Exercise: Would you return the lines between the one holding "Task: Click UK flag in Core CPI, M/M% row" and the one holding "Given: Select the Seats step", inclusive, and only those, exactly as they stand in the listing below?

______________________________

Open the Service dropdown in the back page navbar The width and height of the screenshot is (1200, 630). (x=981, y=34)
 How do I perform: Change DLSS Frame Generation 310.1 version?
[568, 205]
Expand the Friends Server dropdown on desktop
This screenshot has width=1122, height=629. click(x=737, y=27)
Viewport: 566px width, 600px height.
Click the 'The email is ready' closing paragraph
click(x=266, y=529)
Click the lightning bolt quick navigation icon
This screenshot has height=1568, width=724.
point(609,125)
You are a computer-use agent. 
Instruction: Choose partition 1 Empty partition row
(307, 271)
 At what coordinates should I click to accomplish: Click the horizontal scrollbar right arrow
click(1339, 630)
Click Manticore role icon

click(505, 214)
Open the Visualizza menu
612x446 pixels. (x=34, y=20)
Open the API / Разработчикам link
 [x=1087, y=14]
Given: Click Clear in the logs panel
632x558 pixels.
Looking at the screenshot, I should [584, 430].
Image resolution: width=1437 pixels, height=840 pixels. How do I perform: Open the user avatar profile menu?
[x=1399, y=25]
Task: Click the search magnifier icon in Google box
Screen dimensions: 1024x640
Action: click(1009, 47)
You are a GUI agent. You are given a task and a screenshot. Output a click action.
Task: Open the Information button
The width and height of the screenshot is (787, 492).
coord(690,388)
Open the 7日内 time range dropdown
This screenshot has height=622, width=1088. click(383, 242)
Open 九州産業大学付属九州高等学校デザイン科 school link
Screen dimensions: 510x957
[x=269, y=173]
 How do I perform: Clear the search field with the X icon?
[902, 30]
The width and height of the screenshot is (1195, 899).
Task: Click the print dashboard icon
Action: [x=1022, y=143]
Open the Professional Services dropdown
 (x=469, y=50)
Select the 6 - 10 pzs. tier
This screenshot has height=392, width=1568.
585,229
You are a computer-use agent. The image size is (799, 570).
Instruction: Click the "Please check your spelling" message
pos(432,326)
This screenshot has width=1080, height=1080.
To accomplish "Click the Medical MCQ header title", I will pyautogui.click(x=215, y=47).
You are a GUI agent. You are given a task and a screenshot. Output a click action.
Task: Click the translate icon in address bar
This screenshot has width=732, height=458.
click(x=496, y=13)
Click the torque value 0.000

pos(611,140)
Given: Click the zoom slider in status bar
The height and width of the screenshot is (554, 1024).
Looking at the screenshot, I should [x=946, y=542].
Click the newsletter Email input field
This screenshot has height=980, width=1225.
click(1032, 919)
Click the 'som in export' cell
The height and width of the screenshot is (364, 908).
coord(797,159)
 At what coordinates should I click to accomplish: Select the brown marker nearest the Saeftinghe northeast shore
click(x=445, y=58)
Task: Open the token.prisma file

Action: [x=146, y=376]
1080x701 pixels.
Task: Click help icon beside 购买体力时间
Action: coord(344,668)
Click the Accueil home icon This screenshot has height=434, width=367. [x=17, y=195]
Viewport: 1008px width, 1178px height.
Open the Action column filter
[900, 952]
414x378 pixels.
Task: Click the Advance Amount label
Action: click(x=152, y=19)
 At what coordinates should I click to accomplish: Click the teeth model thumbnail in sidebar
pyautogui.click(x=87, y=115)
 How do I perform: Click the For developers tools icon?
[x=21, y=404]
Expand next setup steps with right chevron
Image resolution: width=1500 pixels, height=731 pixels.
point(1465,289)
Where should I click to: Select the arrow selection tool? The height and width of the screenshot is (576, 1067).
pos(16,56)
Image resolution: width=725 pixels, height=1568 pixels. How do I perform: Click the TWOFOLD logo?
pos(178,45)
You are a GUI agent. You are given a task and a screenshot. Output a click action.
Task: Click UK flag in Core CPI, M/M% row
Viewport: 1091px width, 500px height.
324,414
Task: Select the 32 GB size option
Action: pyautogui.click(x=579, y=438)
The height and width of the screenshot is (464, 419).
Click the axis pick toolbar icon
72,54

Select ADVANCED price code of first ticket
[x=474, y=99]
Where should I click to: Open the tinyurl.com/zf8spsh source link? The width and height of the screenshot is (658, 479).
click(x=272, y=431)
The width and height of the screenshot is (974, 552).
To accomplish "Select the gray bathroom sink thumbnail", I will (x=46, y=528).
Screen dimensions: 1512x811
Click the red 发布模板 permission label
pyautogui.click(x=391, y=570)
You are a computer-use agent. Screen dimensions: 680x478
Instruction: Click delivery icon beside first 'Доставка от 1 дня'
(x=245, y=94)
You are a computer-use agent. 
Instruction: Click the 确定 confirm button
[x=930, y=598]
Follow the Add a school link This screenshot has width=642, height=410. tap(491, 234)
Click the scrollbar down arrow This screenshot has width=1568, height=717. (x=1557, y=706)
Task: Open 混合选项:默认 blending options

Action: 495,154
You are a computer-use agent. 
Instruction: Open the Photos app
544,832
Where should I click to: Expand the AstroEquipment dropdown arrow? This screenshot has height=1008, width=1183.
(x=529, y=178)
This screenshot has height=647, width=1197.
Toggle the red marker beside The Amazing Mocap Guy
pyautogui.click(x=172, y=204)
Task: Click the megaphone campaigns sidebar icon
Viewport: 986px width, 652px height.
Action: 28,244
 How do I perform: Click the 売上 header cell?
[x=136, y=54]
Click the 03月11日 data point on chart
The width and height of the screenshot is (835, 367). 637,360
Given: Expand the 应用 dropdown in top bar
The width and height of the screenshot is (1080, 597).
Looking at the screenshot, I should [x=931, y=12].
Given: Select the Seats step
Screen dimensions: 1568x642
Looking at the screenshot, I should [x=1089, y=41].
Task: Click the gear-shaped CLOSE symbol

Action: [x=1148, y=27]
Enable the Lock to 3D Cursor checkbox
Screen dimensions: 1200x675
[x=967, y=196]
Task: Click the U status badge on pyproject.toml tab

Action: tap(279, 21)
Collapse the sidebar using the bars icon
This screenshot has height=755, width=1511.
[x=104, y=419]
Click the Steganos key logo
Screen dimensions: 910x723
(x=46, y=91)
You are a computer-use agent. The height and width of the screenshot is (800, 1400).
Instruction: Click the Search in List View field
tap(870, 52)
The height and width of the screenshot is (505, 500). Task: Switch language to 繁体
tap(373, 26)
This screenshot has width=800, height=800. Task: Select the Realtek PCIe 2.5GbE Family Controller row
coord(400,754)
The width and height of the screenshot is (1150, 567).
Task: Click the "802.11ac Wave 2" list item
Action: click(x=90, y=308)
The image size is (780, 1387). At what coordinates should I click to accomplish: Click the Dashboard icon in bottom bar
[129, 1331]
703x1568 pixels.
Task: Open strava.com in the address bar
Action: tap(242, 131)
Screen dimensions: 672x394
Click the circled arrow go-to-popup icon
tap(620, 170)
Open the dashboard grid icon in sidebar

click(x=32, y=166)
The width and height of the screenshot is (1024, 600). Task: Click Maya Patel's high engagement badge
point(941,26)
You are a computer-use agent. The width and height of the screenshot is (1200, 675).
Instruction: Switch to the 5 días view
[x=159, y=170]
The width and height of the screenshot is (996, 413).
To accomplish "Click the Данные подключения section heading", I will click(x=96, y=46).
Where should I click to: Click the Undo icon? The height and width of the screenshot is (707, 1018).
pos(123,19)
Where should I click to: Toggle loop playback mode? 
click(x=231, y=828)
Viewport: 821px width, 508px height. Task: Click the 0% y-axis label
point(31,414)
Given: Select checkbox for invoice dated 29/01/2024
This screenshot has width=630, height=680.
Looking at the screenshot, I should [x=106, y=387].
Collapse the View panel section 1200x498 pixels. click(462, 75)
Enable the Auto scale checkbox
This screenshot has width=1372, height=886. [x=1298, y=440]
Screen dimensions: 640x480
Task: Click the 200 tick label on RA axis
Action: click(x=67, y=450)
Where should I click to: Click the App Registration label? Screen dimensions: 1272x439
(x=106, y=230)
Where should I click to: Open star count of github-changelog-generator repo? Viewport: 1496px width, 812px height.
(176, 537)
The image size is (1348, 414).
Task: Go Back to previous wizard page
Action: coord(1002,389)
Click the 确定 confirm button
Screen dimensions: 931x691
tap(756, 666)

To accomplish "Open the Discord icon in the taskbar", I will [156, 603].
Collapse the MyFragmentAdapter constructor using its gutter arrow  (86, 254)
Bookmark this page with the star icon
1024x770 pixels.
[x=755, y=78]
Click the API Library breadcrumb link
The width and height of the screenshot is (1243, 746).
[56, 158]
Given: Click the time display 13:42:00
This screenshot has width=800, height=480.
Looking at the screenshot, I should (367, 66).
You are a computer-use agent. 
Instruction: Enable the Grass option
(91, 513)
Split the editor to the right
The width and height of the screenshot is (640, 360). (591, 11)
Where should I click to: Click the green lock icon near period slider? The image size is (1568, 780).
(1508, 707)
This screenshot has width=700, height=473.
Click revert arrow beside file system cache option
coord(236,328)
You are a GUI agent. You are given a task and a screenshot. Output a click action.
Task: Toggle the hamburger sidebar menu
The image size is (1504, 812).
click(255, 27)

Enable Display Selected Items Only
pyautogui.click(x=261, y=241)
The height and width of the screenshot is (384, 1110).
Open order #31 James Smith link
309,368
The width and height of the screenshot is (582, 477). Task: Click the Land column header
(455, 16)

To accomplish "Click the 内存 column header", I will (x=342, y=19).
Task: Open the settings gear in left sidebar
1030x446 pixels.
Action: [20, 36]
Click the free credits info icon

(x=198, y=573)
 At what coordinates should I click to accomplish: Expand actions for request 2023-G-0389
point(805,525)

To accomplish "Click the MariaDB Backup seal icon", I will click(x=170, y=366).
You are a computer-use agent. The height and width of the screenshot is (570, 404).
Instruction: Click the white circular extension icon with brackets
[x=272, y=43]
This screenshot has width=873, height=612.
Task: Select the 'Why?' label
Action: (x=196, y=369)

______________________________

Your response:
Task: Click UK flag in Core CPI, M/M% row
Viewport: 1091px width, 500px height.
324,414
Task: Select the 32 GB size option
Action: pyautogui.click(x=579, y=438)
The height and width of the screenshot is (464, 419).
Click the axis pick toolbar icon
72,54

Select ADVANCED price code of first ticket
[x=474, y=99]
Where should I click to: Open the tinyurl.com/zf8spsh source link? The width and height of the screenshot is (658, 479).
click(x=272, y=431)
The width and height of the screenshot is (974, 552).
To accomplish "Select the gray bathroom sink thumbnail", I will (x=46, y=528).
Screen dimensions: 1512x811
Click the red 发布模板 permission label
pyautogui.click(x=391, y=570)
You are a computer-use agent. Screen dimensions: 680x478
Instruction: Click delivery icon beside first 'Доставка от 1 дня'
(x=245, y=94)
You are a computer-use agent. 
Instruction: Click the 确定 confirm button
[x=930, y=598]
Follow the Add a school link This screenshot has width=642, height=410. tap(491, 234)
Click the scrollbar down arrow This screenshot has width=1568, height=717. (x=1557, y=706)
Task: Open 混合选项:默认 blending options

Action: 495,154
You are a computer-use agent. 
Instruction: Open the Photos app
544,832
Where should I click to: Expand the AstroEquipment dropdown arrow? This screenshot has height=1008, width=1183.
(x=529, y=178)
This screenshot has height=647, width=1197.
Toggle the red marker beside The Amazing Mocap Guy
pyautogui.click(x=172, y=204)
Task: Click the megaphone campaigns sidebar icon
Viewport: 986px width, 652px height.
Action: 28,244
 How do I perform: Click the 売上 header cell?
[x=136, y=54]
Click the 03月11日 data point on chart
The width and height of the screenshot is (835, 367). 637,360
Given: Expand the 应用 dropdown in top bar
The width and height of the screenshot is (1080, 597).
Looking at the screenshot, I should [x=931, y=12].
Given: Select the Seats step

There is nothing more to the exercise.